Two steps to update your SAS License and check if it is updated was published on SAS Users.

10月 262015
 

SAS Grid Manager for Hadoop is a brand new product released with SAS 9.4M3 this summer. It gives you the ability to co-locate your SAS Grid jobs on your Hadoop data nodes to let you further leverage your investment in your Hadoop infrastructure. This is possible because SAS Grid Manager for Hadoop is integrated with the native components, specifically YARN and Oozie, of your Hadoop ecosystem. Let's review the architecture of this new offering.

First of all, the official name– SAS Grid Manager for Hadoop– shows that it is a brand new product, not just an addition or a different configuration of the “classic” SAS Grid Manager – which I will subsequently refer to as “for Platform” to distinguish the two.

For an end user, grid usage and functionality remains the same, but an architect will notice that many components of the offering have changed. Describing these components will be the focus of the remainder of this post.

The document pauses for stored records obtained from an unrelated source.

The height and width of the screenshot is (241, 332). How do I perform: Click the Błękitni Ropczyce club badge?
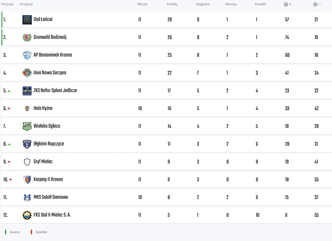point(27,144)
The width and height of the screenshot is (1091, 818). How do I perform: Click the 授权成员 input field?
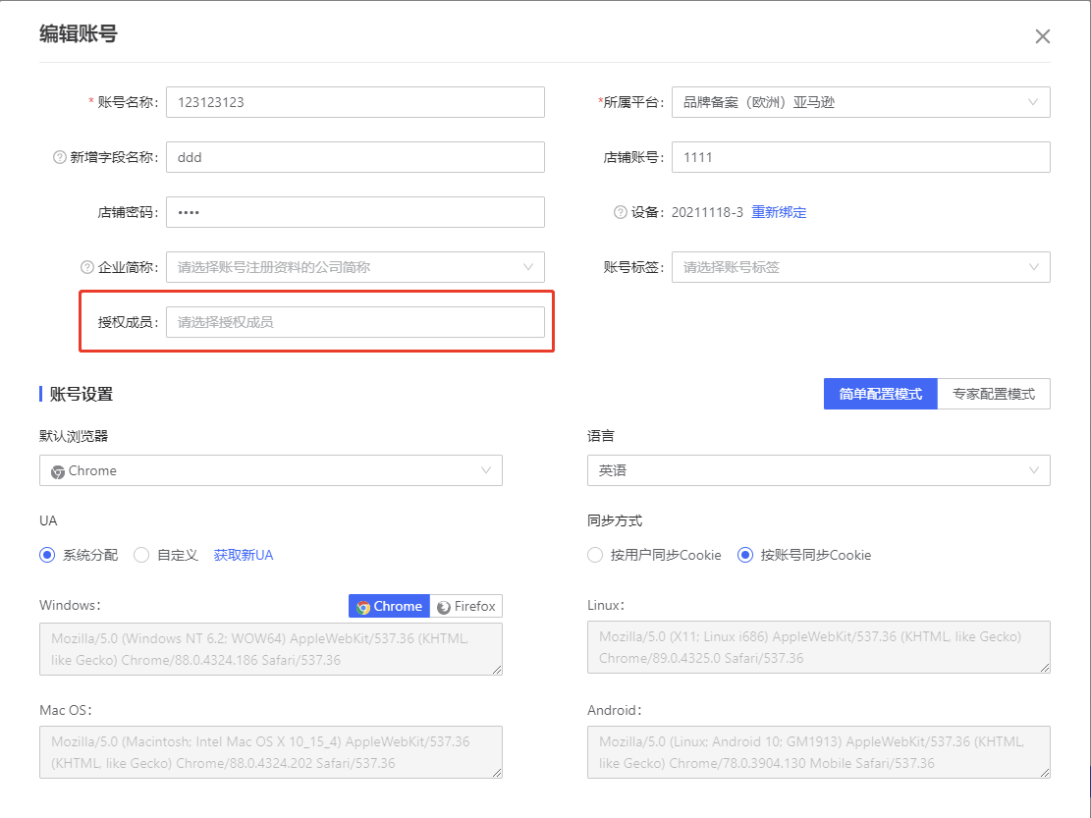[356, 321]
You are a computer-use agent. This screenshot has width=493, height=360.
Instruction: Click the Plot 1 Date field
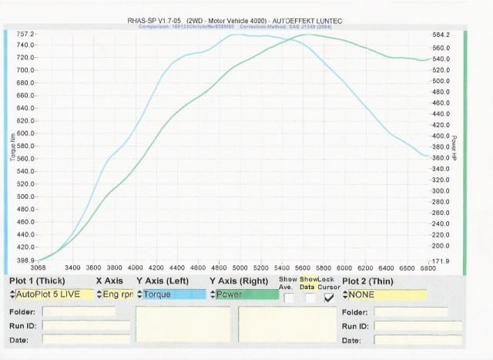tap(86, 339)
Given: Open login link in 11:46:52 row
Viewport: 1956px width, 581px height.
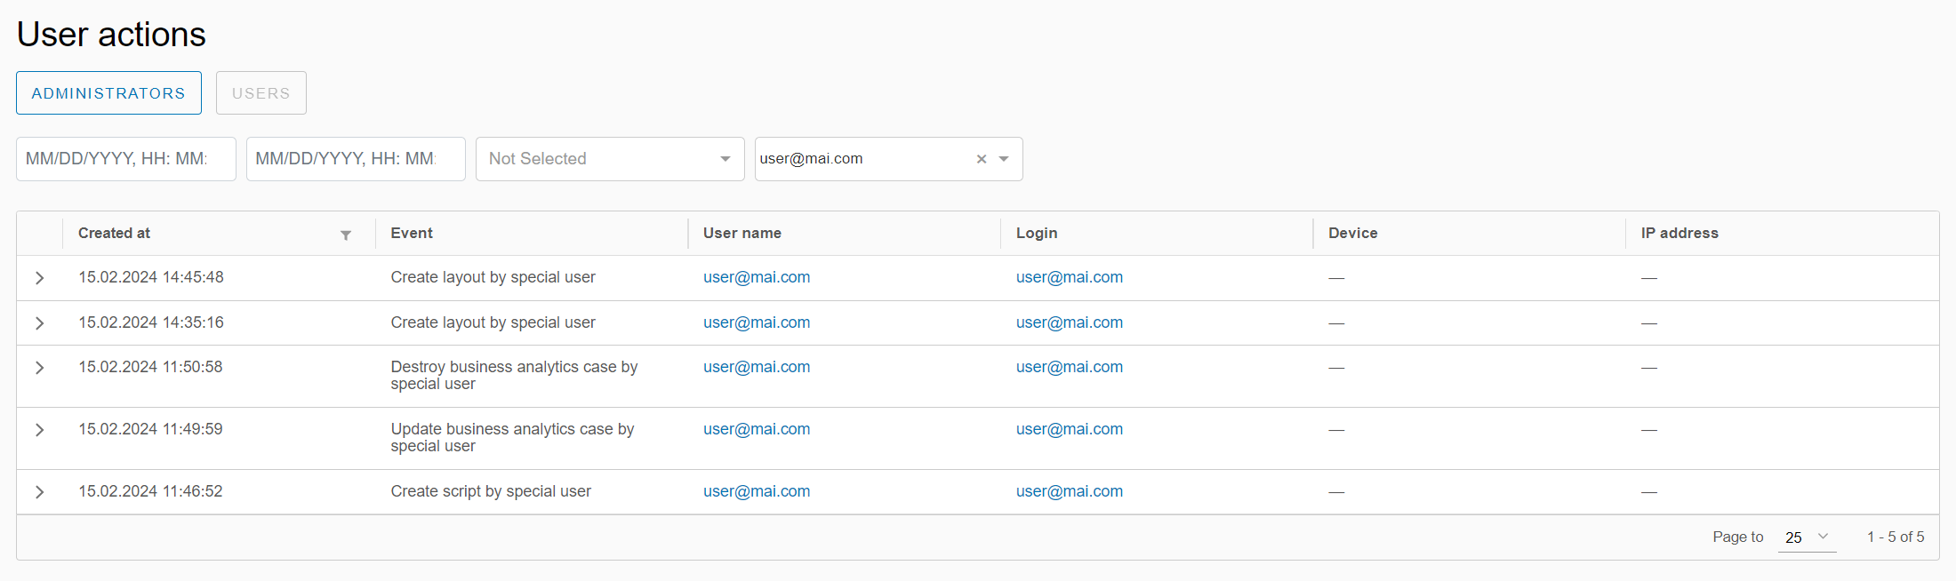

Let me start by showing a picture of a sample software architecture, so that it will be easier to recognize all the pieces with a visual schema in front of us. The following is one possible deployment architecture; there are other deployment choices.

SAS_Grid_Manager_for_Hadoop_9_4M3_Architecture_v1_1_full

Third party components

Just as SAS Grid Manager for Platform builds on top of third party software from Platform Computing (part of IBM), SAS Grid Manager for Hadoop requires Hadoop to function. There is a big difference, though.

SAS Grid Manager for Platform includes all of the required Platform Computing components, as they are delivered, installed and supported by SAS.

On the other side, SAS Grid Manager for Hadoop considers all of the Hadoop components (highlighted in yellow in the above diagram) as prerequisites. As such, customers are required to procure, install and support Hadoop before SAS gets installed.

Hadoop, as you know, includes many different components. The diagram lists the one that are needed for SAS Grid Manager:

  • HDFS provides cluster-wide filessytem storage
  • YARN is used for resource management
  • Oozie is the scheduling service
  • Hue is required, if the Oozie web GUI is surfaced through Hue.
  • Hive is required at install time for the SAS Deployment Wizard to be able to access the required Hadoop configuration and jar files.
  • Hadoop jars and config files need to be on every machine, including clients.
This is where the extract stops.